Your instructions: Here is the task for the records below: repeat exactly the lines from the one with "Limpia Lineas Stonfo (108, 951)" to the one with "Circ x H&M : le", both included, and nothing else.

Entries shown:
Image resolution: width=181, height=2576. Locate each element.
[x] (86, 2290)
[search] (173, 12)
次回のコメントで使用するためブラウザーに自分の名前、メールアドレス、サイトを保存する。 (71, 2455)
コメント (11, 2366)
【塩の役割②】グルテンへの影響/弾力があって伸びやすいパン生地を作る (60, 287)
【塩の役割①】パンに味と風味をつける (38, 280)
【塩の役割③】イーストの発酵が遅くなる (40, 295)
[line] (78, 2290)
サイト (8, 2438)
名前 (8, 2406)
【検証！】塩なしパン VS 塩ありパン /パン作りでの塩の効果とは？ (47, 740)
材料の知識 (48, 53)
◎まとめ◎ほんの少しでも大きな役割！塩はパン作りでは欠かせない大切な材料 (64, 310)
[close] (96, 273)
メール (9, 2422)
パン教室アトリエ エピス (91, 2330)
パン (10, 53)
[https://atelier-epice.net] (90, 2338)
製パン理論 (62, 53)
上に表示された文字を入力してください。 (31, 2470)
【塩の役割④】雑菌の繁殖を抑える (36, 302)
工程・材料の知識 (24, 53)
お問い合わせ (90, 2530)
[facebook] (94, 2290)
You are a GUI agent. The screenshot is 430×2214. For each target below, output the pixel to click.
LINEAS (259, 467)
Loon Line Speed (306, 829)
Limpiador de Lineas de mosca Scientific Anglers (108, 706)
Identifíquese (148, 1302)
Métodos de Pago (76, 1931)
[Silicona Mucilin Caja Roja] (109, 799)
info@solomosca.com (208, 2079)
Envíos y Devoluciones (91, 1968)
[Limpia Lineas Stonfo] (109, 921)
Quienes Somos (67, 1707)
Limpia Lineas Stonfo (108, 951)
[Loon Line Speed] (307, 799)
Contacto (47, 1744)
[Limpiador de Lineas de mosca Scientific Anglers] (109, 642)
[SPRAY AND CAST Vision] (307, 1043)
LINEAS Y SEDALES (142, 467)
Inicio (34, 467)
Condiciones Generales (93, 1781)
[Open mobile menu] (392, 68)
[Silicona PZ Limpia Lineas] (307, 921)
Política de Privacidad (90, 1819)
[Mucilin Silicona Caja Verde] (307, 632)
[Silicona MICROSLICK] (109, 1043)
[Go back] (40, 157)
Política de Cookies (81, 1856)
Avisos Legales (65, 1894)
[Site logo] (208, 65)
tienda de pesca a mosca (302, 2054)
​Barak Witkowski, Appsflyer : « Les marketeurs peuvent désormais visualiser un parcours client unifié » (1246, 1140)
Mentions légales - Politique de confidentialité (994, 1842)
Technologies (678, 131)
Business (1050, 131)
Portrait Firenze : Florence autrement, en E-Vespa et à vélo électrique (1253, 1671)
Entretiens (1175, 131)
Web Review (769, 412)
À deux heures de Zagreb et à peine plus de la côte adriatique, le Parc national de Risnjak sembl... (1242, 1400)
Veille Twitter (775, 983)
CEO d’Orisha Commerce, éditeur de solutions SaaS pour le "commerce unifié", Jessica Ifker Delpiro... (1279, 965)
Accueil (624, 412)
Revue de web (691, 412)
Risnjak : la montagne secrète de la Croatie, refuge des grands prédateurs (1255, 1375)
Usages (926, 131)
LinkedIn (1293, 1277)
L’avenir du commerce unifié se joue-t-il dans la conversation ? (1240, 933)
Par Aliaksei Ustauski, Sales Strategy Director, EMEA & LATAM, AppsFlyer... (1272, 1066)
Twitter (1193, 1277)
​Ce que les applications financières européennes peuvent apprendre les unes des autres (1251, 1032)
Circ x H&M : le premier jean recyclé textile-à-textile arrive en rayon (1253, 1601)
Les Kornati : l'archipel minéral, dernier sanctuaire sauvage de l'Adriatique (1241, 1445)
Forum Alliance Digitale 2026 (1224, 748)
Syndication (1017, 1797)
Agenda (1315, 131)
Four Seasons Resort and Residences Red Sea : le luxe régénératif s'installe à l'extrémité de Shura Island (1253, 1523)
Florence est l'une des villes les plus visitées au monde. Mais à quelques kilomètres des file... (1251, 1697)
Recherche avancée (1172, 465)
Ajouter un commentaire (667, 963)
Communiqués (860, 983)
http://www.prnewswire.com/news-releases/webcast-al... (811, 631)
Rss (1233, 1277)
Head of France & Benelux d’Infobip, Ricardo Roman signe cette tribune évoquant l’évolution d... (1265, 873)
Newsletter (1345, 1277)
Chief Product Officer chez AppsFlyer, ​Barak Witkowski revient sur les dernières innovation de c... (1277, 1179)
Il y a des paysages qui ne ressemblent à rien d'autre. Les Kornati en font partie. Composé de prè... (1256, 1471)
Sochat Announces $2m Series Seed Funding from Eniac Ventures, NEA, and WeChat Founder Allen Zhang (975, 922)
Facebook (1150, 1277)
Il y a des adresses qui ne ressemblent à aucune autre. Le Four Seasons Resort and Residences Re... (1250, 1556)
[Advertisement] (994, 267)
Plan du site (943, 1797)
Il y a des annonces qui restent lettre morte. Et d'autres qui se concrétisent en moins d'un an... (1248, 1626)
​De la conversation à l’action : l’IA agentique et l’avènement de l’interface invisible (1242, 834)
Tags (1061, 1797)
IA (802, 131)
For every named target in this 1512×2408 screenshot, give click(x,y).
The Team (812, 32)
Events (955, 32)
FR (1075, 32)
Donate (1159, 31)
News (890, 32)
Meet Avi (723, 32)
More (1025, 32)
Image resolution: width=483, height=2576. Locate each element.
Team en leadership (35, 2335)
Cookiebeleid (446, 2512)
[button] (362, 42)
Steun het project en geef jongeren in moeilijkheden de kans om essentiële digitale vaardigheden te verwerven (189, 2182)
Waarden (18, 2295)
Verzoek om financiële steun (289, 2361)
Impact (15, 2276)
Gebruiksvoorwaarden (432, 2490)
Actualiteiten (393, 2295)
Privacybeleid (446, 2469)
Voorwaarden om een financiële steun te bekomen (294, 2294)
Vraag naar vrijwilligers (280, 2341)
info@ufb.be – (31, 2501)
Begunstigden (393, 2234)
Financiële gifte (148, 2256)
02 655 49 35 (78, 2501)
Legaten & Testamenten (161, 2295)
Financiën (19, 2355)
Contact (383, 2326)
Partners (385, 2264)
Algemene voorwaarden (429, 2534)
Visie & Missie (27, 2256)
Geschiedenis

Result of this task:
Limpia Lineas Stonfo (108, 951)
[Loon Line Speed] (307, 799)
Contacto (47, 1744)
[Limpiador de Lineas de mosca Scientific Anglers] (109, 642)
[SPRAY AND CAST Vision] (307, 1043)
LINEAS Y SEDALES (142, 467)
Inicio (34, 467)
Condiciones Generales (93, 1781)
[Open mobile menu] (392, 68)
[Silicona PZ Limpia Lineas] (307, 921)
Política de Privacidad (90, 1819)
[Mucilin Silicona Caja Verde] (307, 632)
[Silicona MICROSLICK] (109, 1043)
[Go back] (40, 157)
Política de Cookies (81, 1856)
Avisos Legales (65, 1894)
[Site logo] (208, 65)
tienda de pesca a mosca (302, 2054)
​Barak Witkowski, Appsflyer : « Les marketeurs peuvent désormais visualiser un parcours client unifié » (1246, 1140)
Mentions légales - Politique de confidentialité (994, 1842)
Technologies (678, 131)
Business (1050, 131)
Portrait Firenze : Florence autrement, en E-Vespa et à vélo électrique (1253, 1671)
Entretiens (1175, 131)
Web Review (769, 412)
À deux heures de Zagreb et à peine plus de la côte adriatique, le Parc national de Risnjak sembl... (1242, 1400)
Veille Twitter (775, 983)
CEO d’Orisha Commerce, éditeur de solutions SaaS pour le "commerce unifié", Jessica Ifker Delpiro... (1279, 965)
Accueil (624, 412)
Revue de web (691, 412)
Risnjak : la montagne secrète de la Croatie, refuge des grands prédateurs (1255, 1375)
Usages (926, 131)
LinkedIn (1293, 1277)
L’avenir du commerce unifié se joue-t-il dans la conversation ? (1240, 933)
Par Aliaksei Ustauski, Sales Strategy Director, EMEA & LATAM, AppsFlyer... (1272, 1066)
Twitter (1193, 1277)
​Ce que les applications financières européennes peuvent apprendre les unes des autres (1251, 1032)
Circ x H&M : le premier jean recyclé textile-à-textile arrive en rayon (1253, 1601)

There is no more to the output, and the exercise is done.